For the majority of last semester, the Lecture Fund’s list of speakers included big names like former President Bill Clinton, United Nations Secretary General Kofi Annan, and Hamid Karzai, the president of Afghanistan. Students could brag to their friends at other schools that a president or NGO leader spoke at Georgetown every week.
At other points, though, the speakers were less compelling (or at least less famous). The spring semester is off to a promising start, though. (Phentermine) Lecture Fund has three prominent speakers planned for the beginning of this semester who merit a frantic rush to the nearest computer to RSVP for one of the coveted seats in Gaston as soon as you get the e-mail.
The first, Francis Fukuyama, is a philosopher and chastened neoconservative. He rose to prominence with his theory of the End of History, the idea that Western democracy would spread across the world after the Soviet Union’s collapse. It seems silly now, but it was popular in the 90’s.
After 9/11, Fukuyama signed a letter supporting an invasion of Iraq. More recently, he’s tried to distance himself from the war, embarrassed that Bush administration officials actually applied what he wrote. On Jan. 25 he’ll come clean.
A month later, students will have the chance to hear another advocate for human rights who prefers letter-writing campaigns to pre-emptive wars when Larry Cox, the executive director of Amnesty International USA, speaks on campus on Feb. 20.

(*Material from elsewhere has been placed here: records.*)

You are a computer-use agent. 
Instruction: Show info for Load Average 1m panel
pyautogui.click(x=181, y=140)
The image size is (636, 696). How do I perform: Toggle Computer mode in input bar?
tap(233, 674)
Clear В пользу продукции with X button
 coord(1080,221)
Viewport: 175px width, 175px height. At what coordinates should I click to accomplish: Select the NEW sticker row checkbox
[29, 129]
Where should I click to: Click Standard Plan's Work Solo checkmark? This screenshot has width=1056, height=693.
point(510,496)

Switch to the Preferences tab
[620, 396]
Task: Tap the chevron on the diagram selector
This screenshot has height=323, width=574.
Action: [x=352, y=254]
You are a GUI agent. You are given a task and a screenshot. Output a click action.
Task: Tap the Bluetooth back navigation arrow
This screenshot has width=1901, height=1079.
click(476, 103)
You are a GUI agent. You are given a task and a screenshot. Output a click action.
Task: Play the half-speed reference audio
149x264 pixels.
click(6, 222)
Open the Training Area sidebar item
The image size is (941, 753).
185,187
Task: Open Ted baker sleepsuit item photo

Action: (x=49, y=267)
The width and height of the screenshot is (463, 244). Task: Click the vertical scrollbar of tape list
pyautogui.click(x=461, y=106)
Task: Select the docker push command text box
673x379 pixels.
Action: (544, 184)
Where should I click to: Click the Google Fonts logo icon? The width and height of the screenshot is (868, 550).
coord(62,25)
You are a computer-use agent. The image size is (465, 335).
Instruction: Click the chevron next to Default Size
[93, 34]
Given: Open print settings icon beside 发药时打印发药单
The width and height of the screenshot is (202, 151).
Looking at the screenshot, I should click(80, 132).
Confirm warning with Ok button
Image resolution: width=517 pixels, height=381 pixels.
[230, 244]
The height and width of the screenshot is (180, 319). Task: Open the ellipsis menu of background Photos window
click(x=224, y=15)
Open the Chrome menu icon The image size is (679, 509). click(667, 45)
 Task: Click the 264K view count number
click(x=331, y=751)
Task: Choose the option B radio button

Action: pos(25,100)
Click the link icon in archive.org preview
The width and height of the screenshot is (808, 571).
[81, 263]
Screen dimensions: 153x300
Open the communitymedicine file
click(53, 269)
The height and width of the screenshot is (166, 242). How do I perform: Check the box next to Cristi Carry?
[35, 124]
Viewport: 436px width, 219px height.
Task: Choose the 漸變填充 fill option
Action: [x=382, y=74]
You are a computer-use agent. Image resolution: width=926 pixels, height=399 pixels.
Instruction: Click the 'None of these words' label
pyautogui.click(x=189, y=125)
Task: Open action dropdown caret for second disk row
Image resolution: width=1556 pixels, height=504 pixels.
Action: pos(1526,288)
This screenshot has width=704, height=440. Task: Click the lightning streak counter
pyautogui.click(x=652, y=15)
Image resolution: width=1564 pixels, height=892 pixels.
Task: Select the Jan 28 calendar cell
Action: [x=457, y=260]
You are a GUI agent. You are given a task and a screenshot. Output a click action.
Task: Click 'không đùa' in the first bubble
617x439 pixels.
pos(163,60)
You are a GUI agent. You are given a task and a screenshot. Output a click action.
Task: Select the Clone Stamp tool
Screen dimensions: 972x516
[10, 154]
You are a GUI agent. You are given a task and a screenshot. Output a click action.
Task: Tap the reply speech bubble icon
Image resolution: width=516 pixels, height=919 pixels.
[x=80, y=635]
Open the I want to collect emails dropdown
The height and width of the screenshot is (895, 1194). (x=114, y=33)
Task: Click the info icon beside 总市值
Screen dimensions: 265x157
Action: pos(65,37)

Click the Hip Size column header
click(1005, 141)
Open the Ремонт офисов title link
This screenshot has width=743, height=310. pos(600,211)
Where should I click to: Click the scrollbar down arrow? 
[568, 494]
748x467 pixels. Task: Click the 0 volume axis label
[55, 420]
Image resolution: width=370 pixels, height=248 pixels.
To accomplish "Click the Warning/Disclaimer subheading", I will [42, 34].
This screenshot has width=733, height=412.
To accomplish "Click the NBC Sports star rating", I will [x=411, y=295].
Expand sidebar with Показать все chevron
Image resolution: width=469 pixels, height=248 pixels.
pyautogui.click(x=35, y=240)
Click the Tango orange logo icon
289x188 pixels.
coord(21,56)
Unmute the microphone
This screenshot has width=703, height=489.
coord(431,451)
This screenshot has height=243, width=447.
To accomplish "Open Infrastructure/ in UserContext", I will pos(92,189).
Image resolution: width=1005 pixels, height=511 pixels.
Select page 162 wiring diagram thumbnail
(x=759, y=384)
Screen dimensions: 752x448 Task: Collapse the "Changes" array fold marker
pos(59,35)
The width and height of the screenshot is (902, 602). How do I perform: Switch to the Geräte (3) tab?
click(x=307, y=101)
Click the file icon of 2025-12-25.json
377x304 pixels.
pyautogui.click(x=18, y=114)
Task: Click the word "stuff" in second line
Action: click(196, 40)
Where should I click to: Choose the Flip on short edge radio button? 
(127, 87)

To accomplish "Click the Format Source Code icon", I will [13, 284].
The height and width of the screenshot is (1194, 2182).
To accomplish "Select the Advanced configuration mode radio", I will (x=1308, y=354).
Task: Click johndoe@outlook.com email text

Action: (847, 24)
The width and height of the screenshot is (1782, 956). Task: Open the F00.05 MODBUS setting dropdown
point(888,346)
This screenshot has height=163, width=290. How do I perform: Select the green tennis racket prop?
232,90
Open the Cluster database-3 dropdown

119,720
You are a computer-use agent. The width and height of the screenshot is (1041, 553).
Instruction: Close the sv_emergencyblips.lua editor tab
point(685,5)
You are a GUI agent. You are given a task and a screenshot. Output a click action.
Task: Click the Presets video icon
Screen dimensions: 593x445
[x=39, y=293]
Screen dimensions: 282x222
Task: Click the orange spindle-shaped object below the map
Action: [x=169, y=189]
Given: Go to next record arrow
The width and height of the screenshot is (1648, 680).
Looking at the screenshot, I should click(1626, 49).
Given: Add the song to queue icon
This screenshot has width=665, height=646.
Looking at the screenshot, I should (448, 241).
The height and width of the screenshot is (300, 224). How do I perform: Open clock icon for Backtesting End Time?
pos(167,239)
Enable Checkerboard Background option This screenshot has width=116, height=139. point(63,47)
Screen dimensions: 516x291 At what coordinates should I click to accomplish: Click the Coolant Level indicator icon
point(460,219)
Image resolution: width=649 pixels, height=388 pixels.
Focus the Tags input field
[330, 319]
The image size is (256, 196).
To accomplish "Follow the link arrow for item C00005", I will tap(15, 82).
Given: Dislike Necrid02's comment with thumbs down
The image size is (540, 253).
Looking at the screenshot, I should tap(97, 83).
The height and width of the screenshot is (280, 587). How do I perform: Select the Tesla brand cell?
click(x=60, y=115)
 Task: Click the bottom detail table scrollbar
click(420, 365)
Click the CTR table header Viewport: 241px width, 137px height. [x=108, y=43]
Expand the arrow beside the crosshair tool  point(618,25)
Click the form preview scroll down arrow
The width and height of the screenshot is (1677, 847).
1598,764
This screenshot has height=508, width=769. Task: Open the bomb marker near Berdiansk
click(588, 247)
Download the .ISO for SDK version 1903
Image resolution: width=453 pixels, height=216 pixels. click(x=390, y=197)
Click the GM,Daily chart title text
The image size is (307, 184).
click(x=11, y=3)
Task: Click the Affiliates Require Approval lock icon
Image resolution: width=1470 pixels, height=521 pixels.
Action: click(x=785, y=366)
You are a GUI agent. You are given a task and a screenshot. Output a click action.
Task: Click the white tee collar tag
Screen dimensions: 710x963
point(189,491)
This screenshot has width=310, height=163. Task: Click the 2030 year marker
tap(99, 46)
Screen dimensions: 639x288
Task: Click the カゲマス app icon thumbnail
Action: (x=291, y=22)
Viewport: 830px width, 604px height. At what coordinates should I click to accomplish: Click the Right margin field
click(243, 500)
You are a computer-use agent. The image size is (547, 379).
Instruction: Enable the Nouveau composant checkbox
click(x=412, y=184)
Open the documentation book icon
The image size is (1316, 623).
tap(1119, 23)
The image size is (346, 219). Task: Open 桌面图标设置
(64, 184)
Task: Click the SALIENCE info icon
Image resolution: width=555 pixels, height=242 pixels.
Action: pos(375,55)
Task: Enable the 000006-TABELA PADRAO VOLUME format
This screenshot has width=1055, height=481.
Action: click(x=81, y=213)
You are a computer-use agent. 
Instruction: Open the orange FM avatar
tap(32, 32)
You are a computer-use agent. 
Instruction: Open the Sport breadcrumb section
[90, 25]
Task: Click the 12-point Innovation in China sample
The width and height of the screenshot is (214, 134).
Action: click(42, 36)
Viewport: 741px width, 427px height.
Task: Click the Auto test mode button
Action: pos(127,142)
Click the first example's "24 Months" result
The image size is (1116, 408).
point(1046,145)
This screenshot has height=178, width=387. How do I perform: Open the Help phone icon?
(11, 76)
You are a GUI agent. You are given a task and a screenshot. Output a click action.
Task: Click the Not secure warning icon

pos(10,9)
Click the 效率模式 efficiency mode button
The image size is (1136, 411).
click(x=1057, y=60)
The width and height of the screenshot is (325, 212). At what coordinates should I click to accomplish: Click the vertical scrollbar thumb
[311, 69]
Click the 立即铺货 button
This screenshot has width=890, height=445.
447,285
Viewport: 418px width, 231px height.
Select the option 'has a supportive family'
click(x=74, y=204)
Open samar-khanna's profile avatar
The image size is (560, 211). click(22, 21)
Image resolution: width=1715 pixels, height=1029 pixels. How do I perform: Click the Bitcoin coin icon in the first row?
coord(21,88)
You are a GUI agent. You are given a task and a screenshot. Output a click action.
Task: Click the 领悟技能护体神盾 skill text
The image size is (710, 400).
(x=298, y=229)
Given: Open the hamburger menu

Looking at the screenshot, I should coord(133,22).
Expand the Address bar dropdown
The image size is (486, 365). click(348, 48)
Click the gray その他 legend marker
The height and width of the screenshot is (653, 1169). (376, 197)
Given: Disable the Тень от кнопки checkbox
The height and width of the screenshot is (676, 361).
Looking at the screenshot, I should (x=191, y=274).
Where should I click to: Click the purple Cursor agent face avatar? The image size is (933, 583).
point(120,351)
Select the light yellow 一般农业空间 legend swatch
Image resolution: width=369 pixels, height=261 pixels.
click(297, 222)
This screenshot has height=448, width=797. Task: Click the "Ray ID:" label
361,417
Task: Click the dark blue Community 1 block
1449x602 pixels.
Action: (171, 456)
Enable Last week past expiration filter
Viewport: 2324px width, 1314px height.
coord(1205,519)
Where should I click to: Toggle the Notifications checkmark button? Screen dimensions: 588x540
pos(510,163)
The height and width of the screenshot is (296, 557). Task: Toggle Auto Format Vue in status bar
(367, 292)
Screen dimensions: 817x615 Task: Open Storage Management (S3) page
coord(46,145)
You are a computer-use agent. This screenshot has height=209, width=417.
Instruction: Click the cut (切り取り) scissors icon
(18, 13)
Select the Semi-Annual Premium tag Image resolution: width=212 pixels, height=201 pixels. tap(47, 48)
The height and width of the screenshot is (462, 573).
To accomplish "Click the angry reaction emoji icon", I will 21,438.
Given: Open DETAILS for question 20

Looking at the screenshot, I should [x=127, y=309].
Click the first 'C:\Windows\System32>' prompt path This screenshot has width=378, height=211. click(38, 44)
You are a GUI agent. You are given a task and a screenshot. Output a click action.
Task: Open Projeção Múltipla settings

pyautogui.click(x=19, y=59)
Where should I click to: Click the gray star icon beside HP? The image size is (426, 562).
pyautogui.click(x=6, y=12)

Cox regularly issues statements on controversial issues, calling Saddam Hussein’s execution “simply wrong” in an Amnesty International press release. His speech, entitled “The War on Human Rights,” will touch on American abuses in the war on terror. Cox has written on his web site that the United States is responsible for “serious violations of human rights, including torture and disappearances.”
A little more than a week after Cox’s talk, Michael Barone, a political pundit, will speak. Besides being a guest on the entertaining-in-a-curmudgeonly way McLaughlin Group, Barone edits the nearly 2,000 page Almanac of American Politics.
The Almanac records the lives and votes of every US senator and representative, including their spouse’s name and which sub-committee they head. Find errors in the library’s copy and feel smug when you point them out, or for alternative lecture fun, quiz Barone on whether your representative voted for Medicare appropriations.